Ripgrep Tag Filtering Documentation

This document explains how to use tag filtering with Ripgrep haystacks in Terraphim AI, including configuration through the wizard UI and expected behavior.

Overview

Tag filtering allows you to restrict search results to documents that contain specific hashtags (e.g., #rust, #docs, #test) in addition to your search terms.
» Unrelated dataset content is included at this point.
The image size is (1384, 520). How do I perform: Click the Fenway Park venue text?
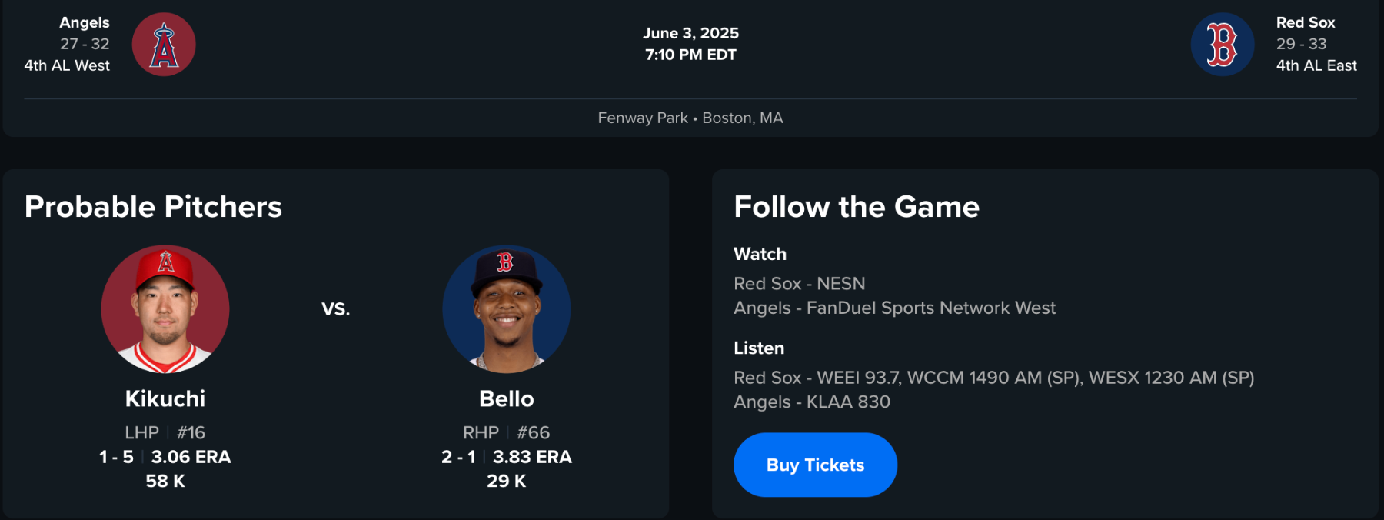click(643, 118)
This feature is particularly useful for organizing and filtering content in knowledge bases.

How It Works

When you configure a tag filter like #rust, the system generates a ripgrep command that requires both your search term and the specified tag to be present in the same file:

rg --json --trim -C3 --ignore-case -tmarkdown --all-match -e "your_search" -e "#rust" /path/to/haystack

The --all-match flag ensures that all specified patterns must be found for a document to be included in results.

Configuration via Wizard UI

Step 1: Create or Edit a Role

Open the Configuration Wizard at /config/wizard
Navigate to Step 2 (Roles)
Add a new role or edit an existing one
Add a haystack to the role

Step 2: Configure Ripgrep Haystack

Set the Service Type to "Ripgrep (File Search)"
Set the Directory Path to your document directory
In the Extra Parameters section, you'll see tag filtering options

Step 3: Set Up Tag Filtering

Option A: Use Preset Tags

Use the "Presets" dropdown to select common tags:
- #rust - Rust-related content
- #docs - Documentation
- #test - Testing-related content
- #todo - TODO items

Option B: Manual Tag Entry

Enter a custom tag in the "Hashtag" field (e.g., #custom, #project-name)
Multiple tags can be separated by commas or spaces

Step 4: Additional Parameters (Optional)

You can also configure other filtering parameters:

Max Results (max_count): Limit the number of results per file
Custom Parameters: Add other ripgrep options like glob patterns

Configuration JSON Structure

When saved, the configuration includes the tag filter in the extra_parameters field:

{
  "roles": {
    "Your Role Name": {
      "haystacks": [
        {
          "location": "/path/to/your/documents",
          "service": "Ripgrep",
          "read_only": false,
          "extra_parameters": {
            "tag": "#rust",
            "max_count": "10"
          }
        }
      ]
    }
  }
}

Example Use Cases

1. Rust Development Team

Filter search results to only show Rust-related documentation:

{
  "extra_parameters": {
    "tag": "#rust",
    "type": "md"
  }
}

Generated command:

rg --json --trim -C3 --ignore-case -tmarkdown --all-match -t md -e "async" -e "#rust" ./docs/

2. Documentation Search

Find only documentation files with specific tags:

{
  "extra_parameters": {
    "tag": "#docs",
    "context": "5",
    "max_count": "15"
  }
}

Generated command:

rg --json --trim -C5 --ignore-case -tmarkdown --all-match --max-count 15 -e "api" -e "#docs" ./docs/

3. Testing Focus

Search only test-related documentation:

{
  "extra_parameters": {
    "tag": "#test",
    "case_sensitive": "true"
  }
}

Generated command:

rg --json --trim -C3 --case-sensitive -tmarkdown --all-match -e "integration" -e "#test" ./docs/

Supported Extra Parameters

| Parameter | Description | Example | Ripgrep Flag | |-----------|-------------|---------|--------------| | tag | Filter by hashtags | "#rust" | -e "#rust" --all-match | | glob | File pattern filter | "*.md" | --glob "*.md" | | type | File type filter | "md" | -t md | | max_count | Max results per file | "10" | --max-count 10 | | context | Context lines | "5" | -C 5 | | case_sensitive | Case-sensitive search | "true" | --case-sensitive |

Document Preparation

To use tag filtering effectively, your documents should include hashtags:

# Rust Memory Management #rust

This document explains Rust's ownership system and memory safety features.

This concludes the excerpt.